Disaster Strikes the K-129

Six years earlier, on March 8, 1968, the Soviet submarine K-129 sank in deep waters 1,560 nautical miles northwest of Oahu. 98 crewmen perished in the process. The loss wasn’t realized until the K-129 missed its second consecutive radio check-in during mid-March. About a week later, the Soviet Union launched a gigantic search and rescue effort to find the lost submarine.

The effort failed. However, it was noticed by U.S. intelligence who guessed the mission’s true nature. After checking archived acoustic records, the U.S. Navy discovered an unexplained event had occurred on March 8, 1968. After triangulating the signals, the Navy generated a search grid and initiated Operation Sand Dollar to find and photograph the Soviet sub. The U.S. submarine USS Halibut was sent to the vicinity and after just three weeks of searching, managed to locate the wreck at 16,500 feet below sea level.

The K-129 represented an exciting opportunity.
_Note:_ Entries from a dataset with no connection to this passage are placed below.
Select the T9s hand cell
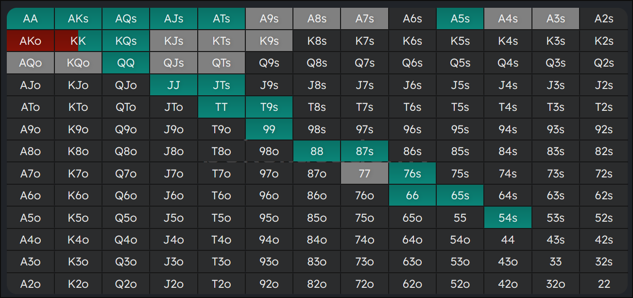 [269, 107]
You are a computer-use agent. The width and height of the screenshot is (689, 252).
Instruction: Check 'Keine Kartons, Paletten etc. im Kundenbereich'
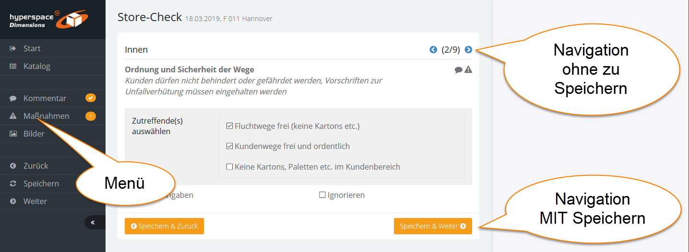point(229,167)
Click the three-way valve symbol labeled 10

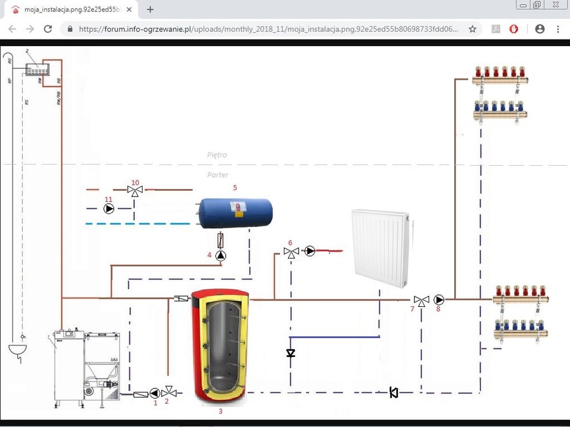pos(135,191)
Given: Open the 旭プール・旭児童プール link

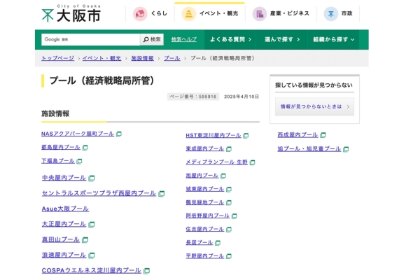Looking at the screenshot, I should (309, 149).
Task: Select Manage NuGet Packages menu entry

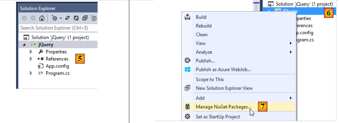Action: point(223,107)
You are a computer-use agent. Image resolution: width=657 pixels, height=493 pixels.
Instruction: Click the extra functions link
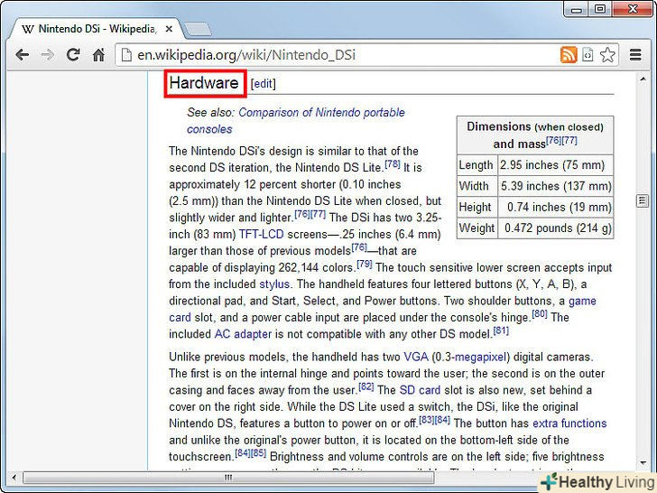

It was believed to contain Soviet nuclear missile technology as well as cryptographic machines and a code book. As such, the United States decided to secretly recover the wreckage. Tasked with this responsibility, the CIA formulated Project Azorian in 1970.
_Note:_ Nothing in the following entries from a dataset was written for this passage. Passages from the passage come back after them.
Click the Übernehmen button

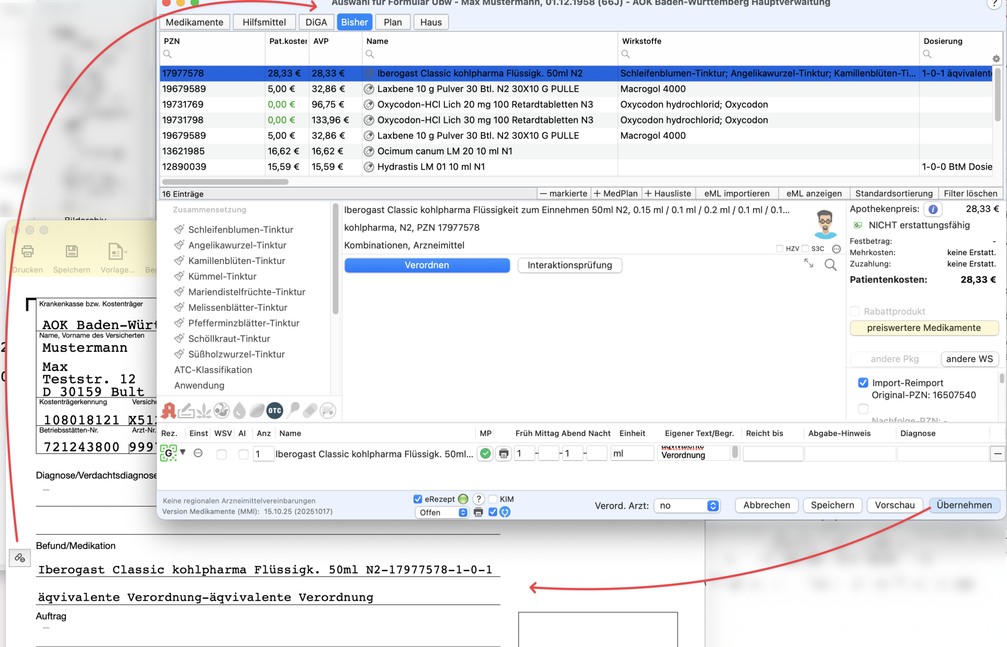coord(964,505)
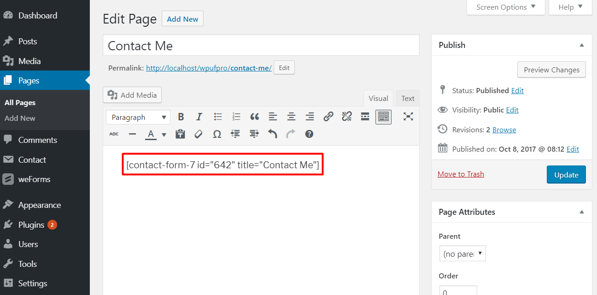Insert special character omega icon
This screenshot has height=295, width=597.
(x=217, y=134)
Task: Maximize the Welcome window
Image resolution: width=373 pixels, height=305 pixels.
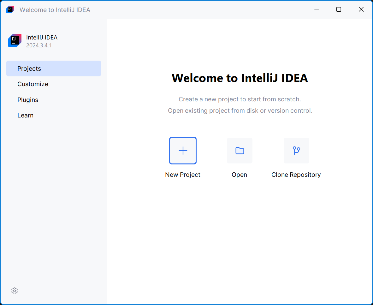Action: tap(339, 9)
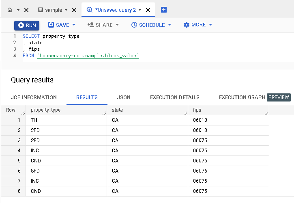294x203 pixels.
Task: Click the save disk icon
Action: (x=51, y=25)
Project Azorian & the Hughes Glomar Explorer: Salvage of the Lost Nuclear Submarine?

The CIA hired Global Marine Development to build a deepwater drillship vessel. The famous industrialist Howard Hughes lent his name to the project and claimed that the ship’s purpose was to mine for manganese nodules. On June 20, 1974, the newly-christened Hughes Glomar Explorer set sail from Long Beach, California. It was equipped with a large mechanical claw dubbed Clementine by the crew. The plan was simple, at least on paper. The claw would deploy to the ocean floor, wrap around part of the submarine, and then lift that part into the Hughes Glomar Explorer’s hold.
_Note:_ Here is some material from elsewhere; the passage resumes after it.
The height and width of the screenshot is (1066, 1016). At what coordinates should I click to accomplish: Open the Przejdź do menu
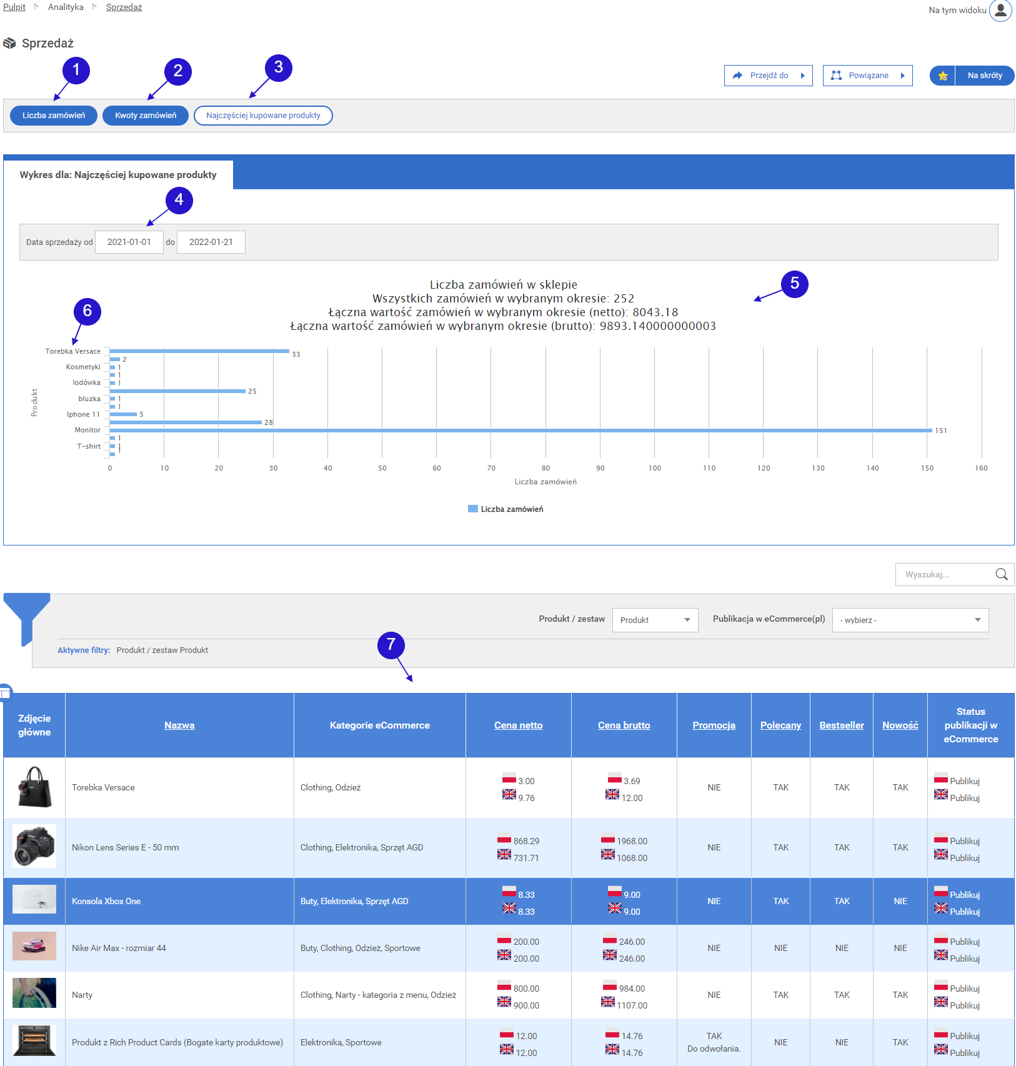[768, 76]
The salvage effort began on July 4, 1974 and lasted for over a month. Since the whole process took place underwater, it proved impossible for the Soviets to detect. The details of Project Azorian remain classified to this day so it’s uncertain what exactly was recovered from the wreckage. Officially, the operation was a failure (you can see one of the heavily redacted files here). Supposedly, Clementine broke down during the salvage, forcing the Hughes Glomar Explorer to abandon two-thirds of the K-129. But since the CIA is known for being extra secretive, many researchers have questioned the official account. Thus, there is speculation that Project Azorian was a major intelligence coup, leading to the capture of Soviet submarine technology, nuclear torpedoes, code books, and other items.

What caused the K-129 to Sink?

But how did the K-129 sink in the first place? The Soviet Navy believed that the sub simply sank too low and failed to handle the situation due to mechanical or crew failure. Other theories include the lead-acid batteries exploding while being recharged or an accidental missile detonation. A more controversial theory (and one privately believed by many Soviet officers) is that the sub sank after an accidental collision with the USS Swordfish.

But the most controversial theory by far was put forth by Kenneth Sewell in Red Star Rogue: The Untold Story of a Soviet Submarine’s Nuclear Strike Attempt on the U.S. Sewell postulated that the K-129 was captured by Soviet hard-liners. They planned to launch a nuclear missile on Pearl Harbor that would appear to have been fired by a Chinese submarine. The purpose was to bring about war between the U.S. and China. However, a fail safe device caused the missile to explode instead.

Sewell’s theory was bolstered by Dr. John Crane’s The Silent War: The Cold War Battle Beneath the Sea. According to Crane, the real purpose of Project Azorian was not to recover the submarine but to find out why it sank in a part of the sea where it shouldn’t have been in the first place.

Guerrilla Explorer’s Analysis

Until the CIA releases more information, the true intent of K-129 as well as the strategic success of Project Azorian remain matters of speculation. However, from at least one vantage point, the Hughes Glomar Explorer had a tremendous impact. Prior to that time, the deepest successful salvage of a submarine was at 245 feet. At 16,500 feet, Project Azorian shattered that record and in the process set a new one that, as far as I know, continues to remain to this day.